ROMA – La primavera stenta ad arrivare e con essa le rondini. Solo il 10-15% delle rondini è già arrivata in Italia per riprodursi, mentre le altre sono ancora in nord Africa, scrive il Corriere della Sera. I ricercatori hanno poi scoperto che negli ultimi 10 anni il numero delle rondini è diminuito del 50% in Italia e che la rotta seguita per la migrazione primaverile è ben più lunga di quella autunnale.
Nicola Saino, professore ordinario di ecologia all’Università di Milano, ha spiegato al Corriere della Sera:
“A parte quelle poche (circa il 10-15 per cento) che sono già arrivate sulla nostra penisola, la maggior parte si sta affacciando ora sulle coste del Nord Africa. Si tratta di individui adulti, cioè di due o più anni d’età: i più giovani devono infatti ancora mettersi in viaggio perché stanno ultimando la muta del piumaggio”.
I ricercatori hanno poi scoperto che in autunno le rondini percorrono la strada tra l’Italia e il sud del Sahara secondo una rotta di “appena” 4mila chilometri, ma il viaggio di ritorno è ben più lungo. Dal nord Africa, dove svernano per la muta del piumaggio, all’Italia, dove vengono a riprodursi, le rondini percorrono ben 7mila chilometri:
“Se in autunno la loro rotta è pressoché una linea retta con direzione nord-sud, in primavera descrivono un itinerario più articolato che si snoda lungo le coste africane dell’Atlantico fino allo stretto di Gibilterra, passa per la penisola iberica e attraversa la Francia meridionale per arrivare in Italia”.
La causa della diversità tra le due rotte seguite sarebbe legata ai cambiamenti climatici e dunque alla scarsità di cibo, spiega Saino:
“L’allungamento della rotta sembra essere una necessità per questi migratori di lungo raggio che incontrano condizioni ambientali non ottimali sulla loro via”, illustri il ricercatore. “Le nostre rondini prima di partire da Nigeria, Gabon, Camerun e Rep. Centrafricana, devono infatti ingrassare e accumulare riserve per attraversare il Sahara, e successivamente devono ancora rifocillarsi prima di superare il Mediterraneo. I cambiamenti climatici, e la conseguente scarsità di cibo, le obbligano ad allungare il loro itinerario”.

> DATI DA ESAMINARE

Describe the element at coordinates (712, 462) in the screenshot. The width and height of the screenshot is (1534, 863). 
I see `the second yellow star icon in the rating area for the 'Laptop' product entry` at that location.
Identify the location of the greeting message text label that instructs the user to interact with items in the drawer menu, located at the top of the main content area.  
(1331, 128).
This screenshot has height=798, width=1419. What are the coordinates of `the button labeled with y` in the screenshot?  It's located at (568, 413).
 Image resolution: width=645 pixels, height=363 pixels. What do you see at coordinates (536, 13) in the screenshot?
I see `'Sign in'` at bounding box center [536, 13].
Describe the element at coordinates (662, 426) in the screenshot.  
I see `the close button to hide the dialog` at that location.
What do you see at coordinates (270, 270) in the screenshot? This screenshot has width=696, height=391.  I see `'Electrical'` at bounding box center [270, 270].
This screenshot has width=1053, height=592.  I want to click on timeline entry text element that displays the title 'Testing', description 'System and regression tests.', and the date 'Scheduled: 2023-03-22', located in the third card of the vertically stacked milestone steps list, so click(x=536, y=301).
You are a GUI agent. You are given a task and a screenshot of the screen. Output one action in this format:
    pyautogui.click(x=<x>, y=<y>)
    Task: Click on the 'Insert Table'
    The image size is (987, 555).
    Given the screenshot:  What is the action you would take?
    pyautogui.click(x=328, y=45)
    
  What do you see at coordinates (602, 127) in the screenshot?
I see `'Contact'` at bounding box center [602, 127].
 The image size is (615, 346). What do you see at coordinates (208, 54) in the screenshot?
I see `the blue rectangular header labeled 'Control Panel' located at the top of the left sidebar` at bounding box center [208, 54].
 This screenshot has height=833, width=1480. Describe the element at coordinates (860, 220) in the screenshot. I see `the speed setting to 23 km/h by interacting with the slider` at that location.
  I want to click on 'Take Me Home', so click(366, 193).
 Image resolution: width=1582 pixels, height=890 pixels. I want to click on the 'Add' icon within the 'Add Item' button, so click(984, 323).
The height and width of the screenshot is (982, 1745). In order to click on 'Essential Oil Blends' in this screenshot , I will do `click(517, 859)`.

> COMPITO DA SVOLGERE A
Secondo l'articolo sulle rondini, di quanto è diminuito il loro numero in Italia negli ultimi 10 anni?
> COMPITO DA SVOLGERE B
Trascrivi dall'articolo sulle rondini il passo che comincia con "ROMA – La primavera" e termina con "di quella autunnale.".

> RISPOSTA AL COMPITO A
Del 50%.

> RISPOSTA AL COMPITO B
ROMA – La primavera stenta ad arrivare e con essa le rondini. Solo il 10-15% delle rondini è già arrivata in Italia per riprodursi, mentre le altre sono ancora in nord Africa, scrive il Corriere della Sera. I ricercatori hanno poi scoperto che negli ultimi 10 anni il numero delle rondini è diminuito del 50% in Italia e che la rotta seguita per la migrazione primaverile è ben più lunga di quella autunnale.